Casa non è solo
il luogo dove sono felice
È dove mi trovo a mio agio

 Casa non è solo il luogo dove sono felice È dove mi trovo a mio agio  QUO-133
15 giugno 2021

Come afferma Piero Zanini, «il confine indica un limite comune, una separazione tra spazi contigui», ma significa anche varcare una frontiera per entrare in un territorio sconosciuto, diverso da quello a cui siamo abituati, con lingua, religione e cultura differenti. Questo oltrepassare la frontiera «muta anche il carattere di un individuo: al di là di essa si diventa stranieri, emigranti, diversi non solo per gli altri ma talvolta anche per se stessi».

Il mondo è costruito su tantissimi confini, non solo territoriali, ma anche interiori, che corrispondono molto spesso alle nostre paure.

La storia ci insegna ogni giorno che siamo tutti umani, che mutano nel corso delle generazioni, e che il colore della pelle sarà anche diverso, ma il valore di ognuno di noi si trova nell’anima.

Superare un confine culturale implica sentirsi in arabo fi almanzil, a casa — in una parte del pianeta diversa da quella a cui sei abituato.

All’età di sei anni mi sono trovata a dover affrontare questo limite insieme ai miei genitori e a mio fratello. Papà aveva attraversato il confine dell’Algeria per venire in Italia, inizialmente come turista, all’età di venti anni.

Dopo essersi sposato e aver avuto me e mio fratello, insieme alla mamma ha deciso di portarci qui, per garantirci un futuro migliore.

Mi sono ritrovata in un Paese di cui non conoscevo la lingua e le persone, la cui cultura era differente da quella a cui ero abituata — e soprattutto dove non mi sentivo a casa.

Ricordo ancora il primo giorno di scuola: tutti i bambini avevano il grembiule nero, il materiale occorrente per la prima elementare, un bel sorriso stampato sulla faccia.

Tutti i bambini mi sembravano grandi, mentre io mi sentivo tanto piccola tra di loro.

Un episodio insignificante, ma che non dimenticherò mai, è il giorno della prima foto di classe: corsero tutti da un lato, mentre io, che non capivo ciò che dicevano, restai in disparte, come se avessi paura.

Mi sentivo invisibile.

Il primo limite che ho superato è stato quello di imparare la lingua e riuscire a esprimermi.

Diventando più grande ho conosciuto nuove persone, mi sono fatta degli amici che mi vogliono bene, per i quali non sono diversa e che si interessano alla mia religione e alla mia cultura.

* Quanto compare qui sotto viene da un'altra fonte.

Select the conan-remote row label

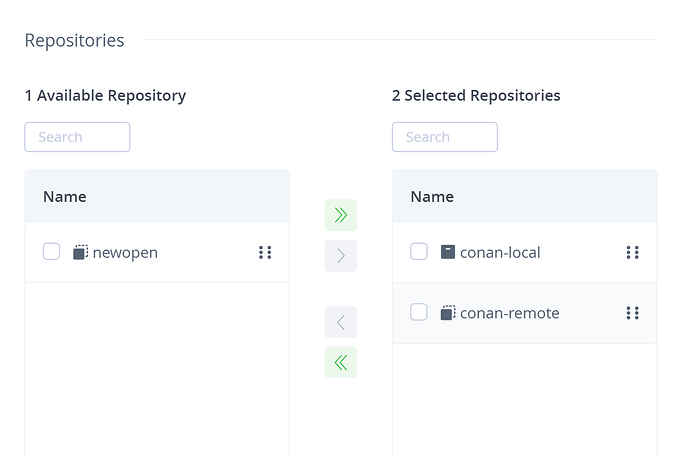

Penso che il non sentirmi inferiore agli altri sia stato uno dei passi più grandi e belli che io abbia fatto, nonostante la mia giovane età.

Una cosa che purtroppo ancora non sento mia è la parola casa. Per me casa non è soltanto il luogo dove sono felice insieme ai miei genitori, ma è anche il posto in cui mi trovo a mio agio, dove sono cresciuta, la mia terra, le mie tradizioni, dove ho ricordi che non dimenticherò mai e soprattutto ho tutta la mia famiglia.

Nonostante mi trovi bene in questo Paese, continuo a sentirlo lontano da me: è questo il prossimo limite da superare.